HYDERABAD — While the future of Jammu and Kashmir is being decided in Delhi, there’s one community of people whose voice isn’t being heard by anyone: Kashmiris. The people of Kashmir are facing a complete communications blackout, with mobile Internet services, landlines and even broadband connections being shut since Sunday night. Some broadband providers are still active but for the most part, Kashmir has gone dark.
This is not some isolated event, though—clamping down on communications has almost become the de facto state of living in Kashmir. According to internetshutdowns.in — a platform to track Internet shutdowns in India, created by the Software Freedom Law Centre, India — there have been 176 Internet shutdowns in the state since it started tracking this data in 2012.
This has not only meant a loss of economic opportunity to the people in the state, it also means that decisions that change their lives are being taken without their voice of assent or dissent being recorded.
The shutdown has also meant that the rest of the country has no idea what is happening in Kashmir. Not only are people in the state unable to post on social media or talk to others over the phone, Kashmir’s local newspapers and websites have also been in a state of dormancy. A look at the websites of Kashmiri dailies such as Greater Kashmir, Kashmir Reader, Kashmir Observer and Rising Kashmir show that they haven’t been able to publish the news of Article 370 being scrapped.

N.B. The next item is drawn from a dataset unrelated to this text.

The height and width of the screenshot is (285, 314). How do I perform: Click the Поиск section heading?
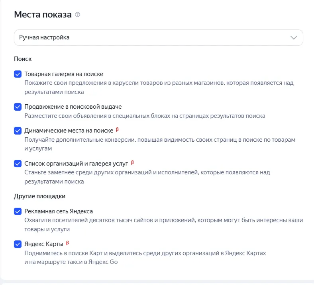point(23,59)
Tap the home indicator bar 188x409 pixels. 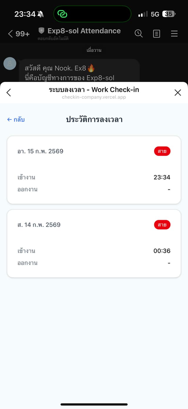tap(94, 405)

In fact, they have not been updated in the last 15-18 hours, and their social media channels have also been silent.
Hurting the economy
Aside from silencing voices within the Valley, actions like Internet shutdowns also have serious economic impact. According to areport by the Indian Council for Research on International Economic Relations (ICRIER), India has lost approximately $3 billion between 2012 and 2017 due to Internet shutdowns. A similarreport by the Brookings Institute in 2016 also arrived at a similar figure, estimating that shutdowns cost the country $2.4 billion.
These are just abstract figures, but for the people living in Kashmir, regular Internet shutdowns have meant a real loss of opportunity. Speaking toQuartz, entrepreneur Sahil Verma talked about how he quit a high-paying job in Mumbai to move to his family home in Kashmir and set up an online store for dry fruits and saffron. After the death of Burhan Wani, Internet shutdowns were imposed and for 100 days in a row, Verma’s business had to stay shut. Eventually, he gave up and moved out of Kashmir.
For the people living in Kashmir, regular Internet shutdowns have meant a real loss of opportunity
There are several start-ups in Kashmir, but many face challenges similar to Verma’s.KashmirOneStop.com, which sells traditional Kashmiri goods, was in the middle of a fundraise when it was affected by Internet shutdowns. They told Quartz that the investors backed away in the face of the turbulence. In another incident mentioned in the report, the delivery boy of a local e-commerce company was caught in pellet firing while working.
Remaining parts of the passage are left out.